| Problem 1 |
From the Ritual passage, list the qualities Katerina Schneider wanted in a prenatal vitamin but couldn't find.
| Problem 2 |
Answer these from the Ritual passage, each on its own line:
(a) Who founded Ritual?
(b) For what two things does the Food and Drug Administration not require supplements to be reviewed?
(c) According to Case Studied, what did Ritual promote instead of its benefits?
| Problem 3 |
Quote the Ritual passage, starting at "Shopping for supplements" and ending at "create one herself.".

| Provided text |
To stand out among the rather large supplement crowd, you need a damn good differentiator and you need to tell people about it. And that’s what Ritual aimed for with its first brand awareness campaign. 

This week, Case Studied examines how Ritual set itself apart in the supplement world by promoting its product practices, not its benefits.

The Brief:

Shopping for supplements can be a confusing process. You have to be mindful about absorption and which ones can be taken together. Different doctors suggest different supplements, while the Internet tells you to take pretty much all of them.  To add to it, supplements don’t require reviews for safety or effectiveness from the Food and Drug Administration. 

That was part of the challenge Ritual founder Katerina Schneider faced when she was pregnant for the first time. Schneider couldn’t find a clean, science-backed, vegan-certified prenatal vitamin that she could get behind. So she decided to create one herself.

| Extracted material |

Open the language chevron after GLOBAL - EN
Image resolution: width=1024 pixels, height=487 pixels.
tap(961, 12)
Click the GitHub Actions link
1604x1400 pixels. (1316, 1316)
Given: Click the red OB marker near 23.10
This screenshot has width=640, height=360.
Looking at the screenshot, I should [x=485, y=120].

* * *

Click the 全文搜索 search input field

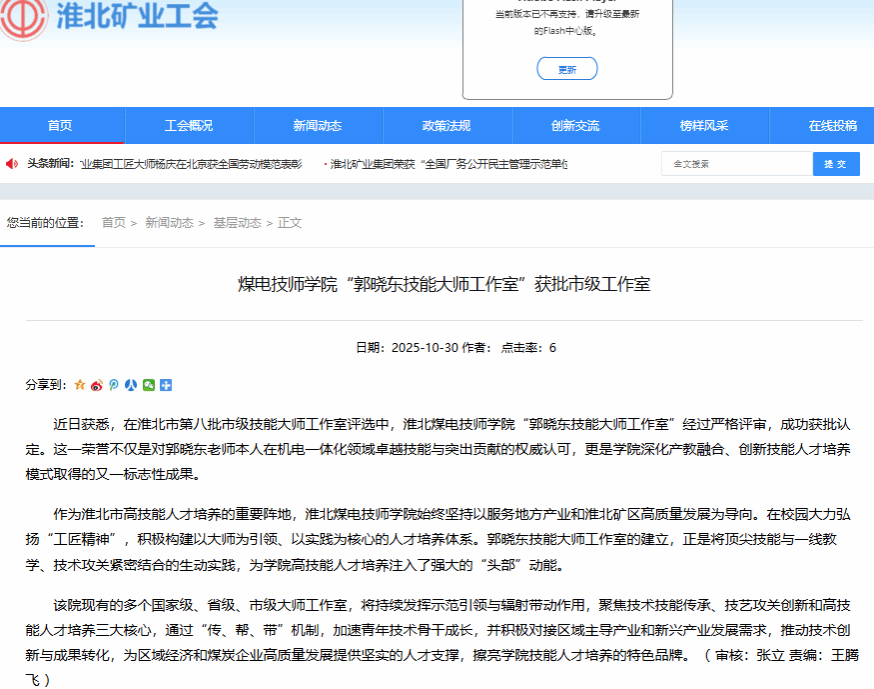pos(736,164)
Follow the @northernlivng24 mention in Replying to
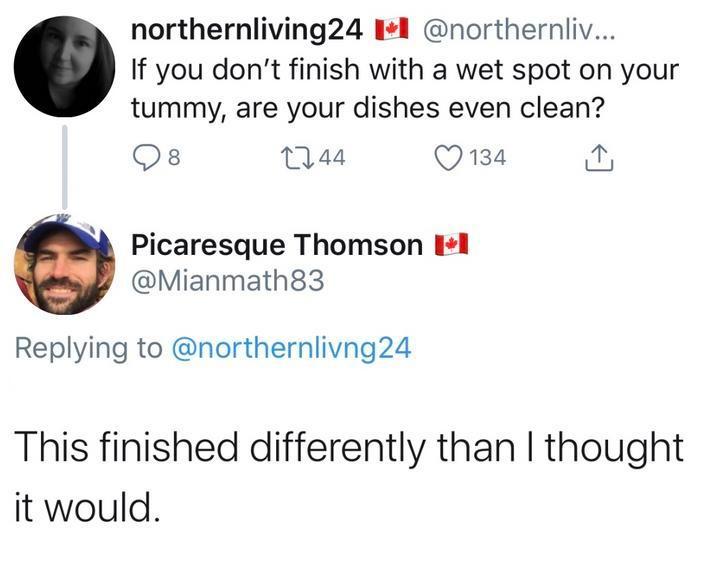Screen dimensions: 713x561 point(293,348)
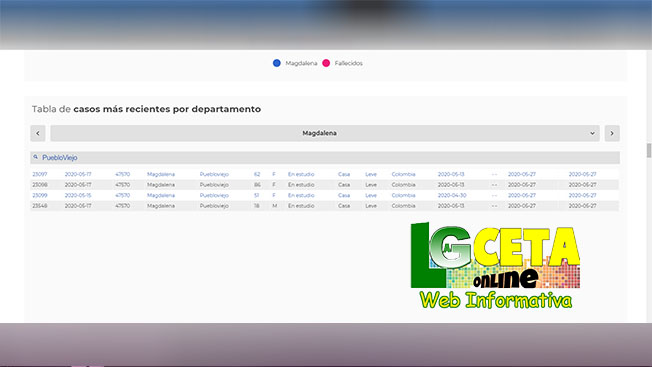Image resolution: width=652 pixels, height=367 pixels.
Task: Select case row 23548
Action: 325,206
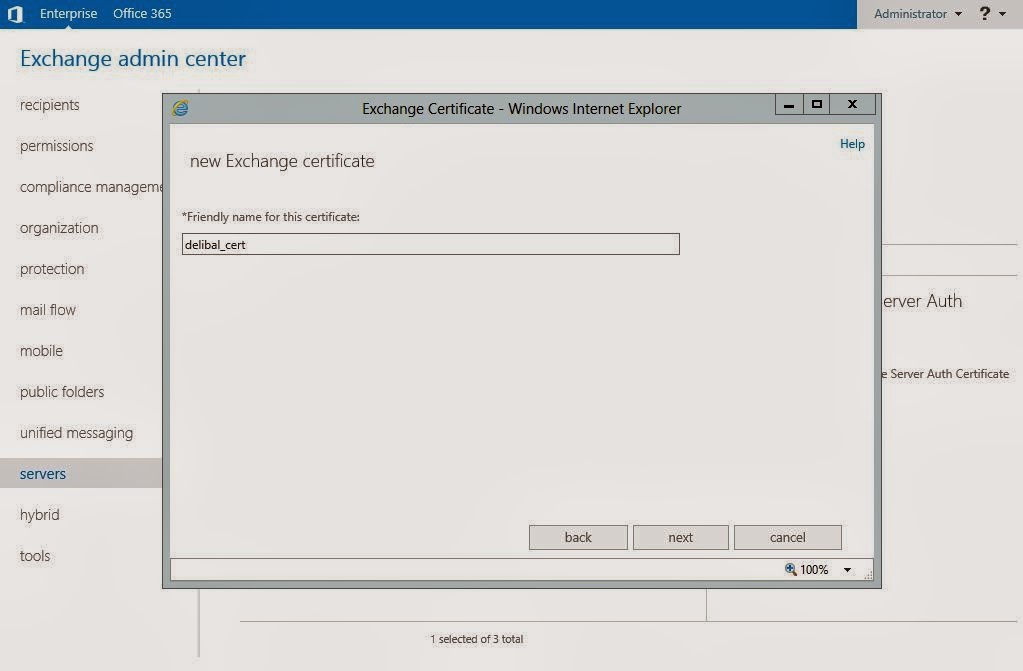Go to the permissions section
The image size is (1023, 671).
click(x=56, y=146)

| Right answer 1 |
clean
science-backed
vegan-certified

| Right answer 2 |
(a) Katerina Schneider
(b) Safety and effectiveness
(c) Its product practices

| Right answer 3 |
Shopping for supplements can be a confusing process. You have to be mindful about absorption and which ones can be taken together. Different doctors suggest different supplements, while the Internet tells you to take pretty much all of them.  To add to it, supplements don’t require reviews for safety or effectiveness from the Food and Drug Administration. 

That was part of the challenge Ritual founder Katerina Schneider faced when she was pregnant for the first time. Schneider couldn’t find a clean, science-backed, vegan-certified prenatal vitamin that she could get behind. So she decided to create one herself.